Wendy Moore, an assistant professor in the Department of Entomology at the University of Arizona, has been examining how the beetles achieve their explosive capabilities. According to Moore and her co-authors, "Understanding how these beetles produce – and survive – repetitive explosions could provide new design principles for technologies such as blast mitigation and propulsion." The study has been published in Science. You can read the press release here.


In order to withstand the explosive force (the beetle is only small, after all), the blast consists of a series of micro-pulses, similar to a machine gun. There are many ideas regarding why the beetle ejects its defensive spray in pulses as opposed to one, dramatic blast. First of all, the attack can be sustained for a longer period of time and has a wider range. Also, the beetle's body can cope with multiple smaller forces better than one much greater force.
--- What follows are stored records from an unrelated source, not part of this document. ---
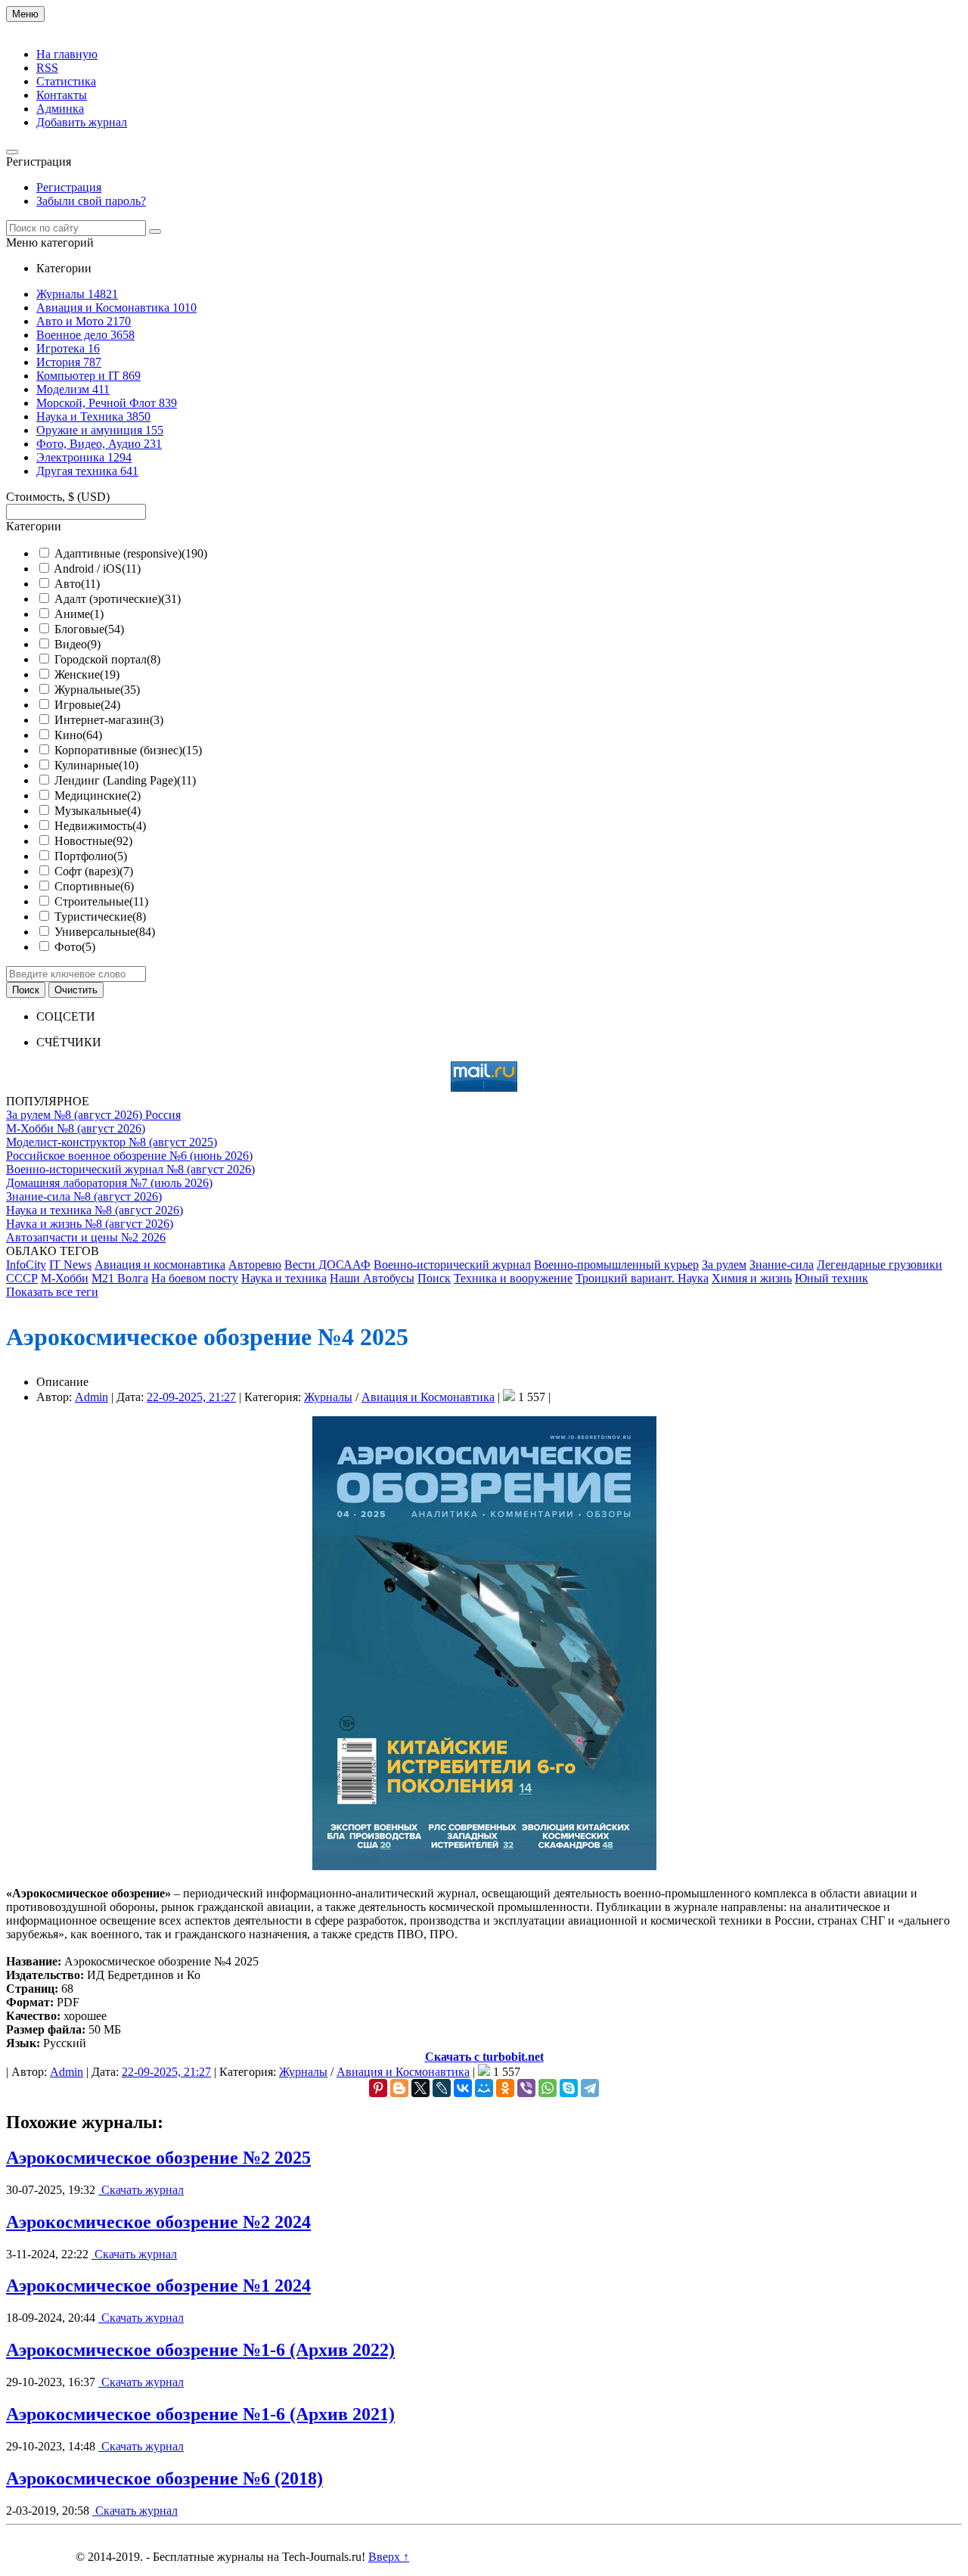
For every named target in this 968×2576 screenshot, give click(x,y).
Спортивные (94, 886)
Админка (60, 108)
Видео (77, 644)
Video of Bombardier Beetle Blast via The University of Arizona


Moore had a closer look at where the chemicals are mixed in the insect for this explosion to occur. In the beetle's abdomen, there is a reaction chamber made of cuticle: a robust mixture of chitin, proteins and waxes. This formulation also makes up the exoskeletons of beetles—so it's very strong! It protects the bombardier beetle's soft interior from the toxic chemical mix, the high temperatures and the pressure.

However, the exact internal mechanisms of the explosion wasn't fully understood since previous studies only examined it using external observations. In order to have a closer look at what was going on inside the beetle's reaction chamber, the team took hundreds of beetles to Wah-Keat Lee, a synchrotron scientist who at the time was with the Advanced Photon Source at Argonne National Laboratory.

For the first time, these beetles were filmed firing their chemical weapons using X-ray imaging, which can penetrate the hard exterior of the beetle and reveal how the reaction chamber rapid-fires its destructive spray.

Internal dynamics of bombardier beetle revealed by X-ray imaging by Eric M. Arndt et al published in Science


"Previous researchers suggested that the pulses were caused by muscle contractions or by a fluttering of the exit duct during the explosions," said Moore. But as it turns out, the explosion is an entirely passive process: chemicals enter the reaction chamber through a valve. As the chemicals pass through, they mix with enzymes in the reaction chamber. This results in a burst of oxygen gas, water vapor and heat that ejects the hot, noxious spray out of an exit pore.

"By having a pulsed delivery, these small beetles produce a relatively large amount of defensive spray, which they can aim precisely and with great force and speed," Moore said. "This is truly one of the most remarkable and elegant defensive mechanisms documented to date."